■ **REQUIRED ACTION**:
For each line in the material below that holds "This", copy that line.

■ **MATERIAL SHOWN**:
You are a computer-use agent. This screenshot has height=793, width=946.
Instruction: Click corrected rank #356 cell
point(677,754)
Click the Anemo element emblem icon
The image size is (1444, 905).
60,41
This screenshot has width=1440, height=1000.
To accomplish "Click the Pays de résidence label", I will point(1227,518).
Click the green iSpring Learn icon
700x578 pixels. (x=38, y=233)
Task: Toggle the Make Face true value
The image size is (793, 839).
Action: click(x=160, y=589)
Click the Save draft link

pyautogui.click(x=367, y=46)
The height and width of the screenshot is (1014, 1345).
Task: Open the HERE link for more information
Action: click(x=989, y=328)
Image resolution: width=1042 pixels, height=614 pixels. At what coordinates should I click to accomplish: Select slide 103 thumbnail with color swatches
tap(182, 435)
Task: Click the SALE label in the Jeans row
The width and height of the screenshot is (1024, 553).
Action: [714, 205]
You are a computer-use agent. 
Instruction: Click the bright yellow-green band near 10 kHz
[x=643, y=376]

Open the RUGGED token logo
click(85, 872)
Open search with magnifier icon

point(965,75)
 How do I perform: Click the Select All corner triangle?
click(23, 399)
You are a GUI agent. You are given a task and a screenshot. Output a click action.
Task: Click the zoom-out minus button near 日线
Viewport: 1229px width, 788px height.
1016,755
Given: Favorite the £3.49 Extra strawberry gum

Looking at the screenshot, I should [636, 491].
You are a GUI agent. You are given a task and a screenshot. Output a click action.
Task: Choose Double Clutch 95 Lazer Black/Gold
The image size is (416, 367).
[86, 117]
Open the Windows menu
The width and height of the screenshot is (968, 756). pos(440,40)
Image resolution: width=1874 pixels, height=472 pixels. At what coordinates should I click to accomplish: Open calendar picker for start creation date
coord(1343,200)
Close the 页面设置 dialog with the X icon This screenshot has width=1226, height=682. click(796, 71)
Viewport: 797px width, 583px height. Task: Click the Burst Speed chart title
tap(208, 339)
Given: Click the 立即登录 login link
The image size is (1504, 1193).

■ **OUTPUT OF THE TASK**:
You are a computer-use agent. This screenshot has height=793, width=946.
This screenshot has width=1440, height=1000.
Close the 页面设置 dialog with the X icon This screenshot has width=1226, height=682. click(796, 71)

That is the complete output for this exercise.